Off the beaten track here…but it’s a weekend, so come with me to Burma for a minute.
Or rather, to the offices of the leading guide-books specializing in the exotic parts of the third world. Burma is, of course, a repressive isolated military-totalitarian backwater that keeps its leading democracy activist locked up under house arrest. Even most liberals have the good sense to hate it. So how do you publish a guidebook for travellers who might want to visit there, especially since most of the money these tourists want to spend goes straight into the state’s coffers? Especially since said democracy activist advises against tourism for that reason?
If you’re the publishers of the Rough Guide series, the answer is simple: you don’t publish. And you advise people not to go there. Even though you make your money covering odd and exotic places, there are some things beyond the pale. Engagement with the Burmese regime simply isn’t worth the price.
If you’re the publisher of Lonely Planet, you publish but present the arguments of both sides up front. And you try to steer people away from government-owned properties and attractions.
And, if I read correctly the article in Irrawaddy that I linked above, you still fail to do so despite your best efforts to walk the line, and you end up helping the state:
The current Lonely Planet guidebook devotes a half page to the Strand, a gleaming white monument to the glories of the British Empire. “Though well beyond the budget of many visitors to Myanmar as a place to spend the night, the Strand is well worth a visit for a drink in the bar, high tea in the lobby lounge or a splurge lunch at the café,” says the guide. Some independent travel writers find themselves splurging in uncomfortably close proximity to expense account government spooks.
The writers of travel guides like these are…well, if I may offer a rank generalization, not usually in the Fox News key demographic. The consumers of Lonely Planet and Rough Guides I’ve encountered around the world, if my generalize again, tend also to be of the hemp-granola-crystals-and-incense sort. But both of these guides clearly understand the perils of engagement with a regime like Burma’s.

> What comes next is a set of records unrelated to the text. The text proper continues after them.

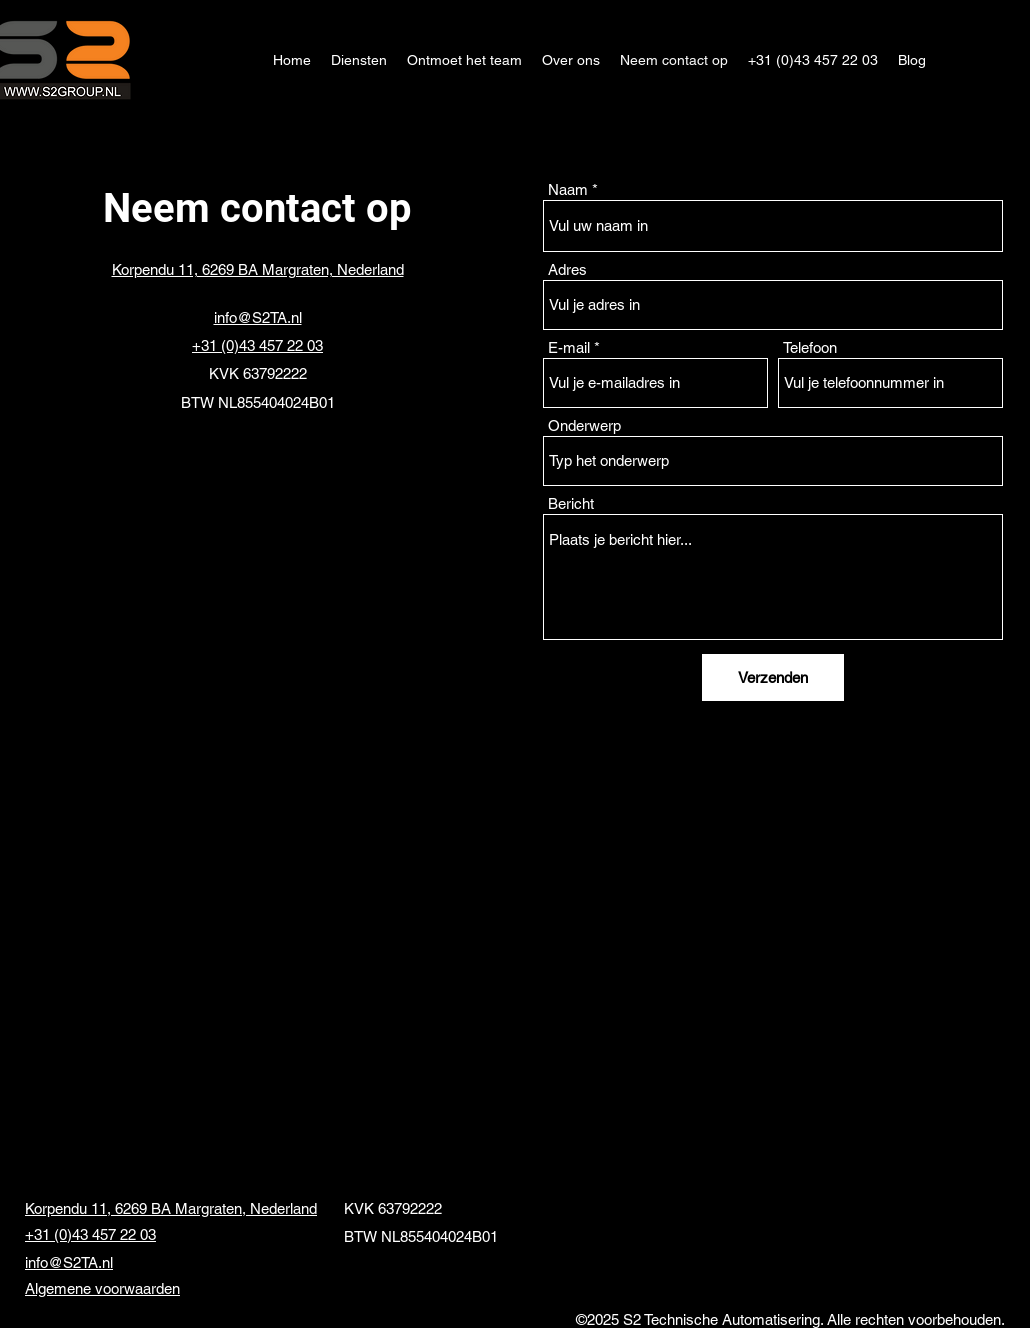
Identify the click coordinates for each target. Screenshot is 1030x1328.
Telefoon (810, 347)
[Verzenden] (773, 677)
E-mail (569, 347)
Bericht (571, 503)
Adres (567, 269)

Neither was tempted by the third option: act as a mouthpiece for the Burmese government, tout their businesses, and do what they say in exchange for a preferred status in reporting there. That option, of course, is what CNN’s bureau chief admitted to embracing to keep its operations running in Saddam’s Baghdad.
But limited engagement with fascist regimes–Iran and Syria–is also the chosen course advanced by the Iraq Survey Group. And it’s also the policy urged by Hillary Clinton and John Edwards.
The reason we took this little detour to Burma is this: even limited engagement is problematic. Even limited engagement helps keep evil in power and grants it legitimacy. Morally, it’s pretty skeevy. Politically, it encourages a regime’s supporters and dismays its opponents. Strategically, it doesn’t solve anything and may allow enemy regimes to grow stronger. Practically, most of the regimes whose interests lie diametrically opposed to ours shouldn’t be trusted to honor any such negotiations anyway.
“Neocons” and hawkish conservatives are often criticized for a simplistic shoot-first worldview. But it bothers me that I have seen very little evidence that the Left takes seriously the problems associated with “engagement”, or even acknowledges that there are any. Usually I see the litany of problems in Iraq, often followed by a defense of the moderation of the “real” Iranian regime–and then a leap the conclusion that therefore, negotiation with Iran must be called for. Hey, it’s different, so it must be better, right?
No. In the small matters such as a guidebook for Burma, well-meaning writers who (whether liberal or not) are cosmopolitan and politically aware and sip green tea with the Dalai Lama know damn well that such a choice is a complicated one, and that sometimes isolation is the right decision–even if it is a painful and costly one–and that not only won’t engagement won’t solve anything, it may make things worse.
DPRK PS: President Bush’s recent agreement with North Korea has come under such criticism as well. John Bolton, for one, doesn’t like it at all. I’m not sure what to make of it yet–I certainly don’t trust Kim Jong Il as far as Madeline Albright could throw him; but on the other hand our time and resources are limited and Iran’s sponsorship of terrorism and Israel-incineration rhetoric make controlling their nuclear program more of an immediate priority than KJ’s.
What I do see on the Right is a debate that acknowledges the essentially cruddy character of all the options we face. Isolation or engagement, attack or appeasement–none of them are a reflexive feel-good option. When Bush makes any kind deal with Musharraf or the Saudis–or remember Dubai!— he takes heat from the Right, as well as the Left who kick him for political points. We’re living in risky times, and we can’t afford a fuzzy-headed ideological preference for any particular tactic–unless “prudence” counts as an ideology.
Just remember all this when those who demand we engage with Iran’s mullahs bill themselves as the “realists”.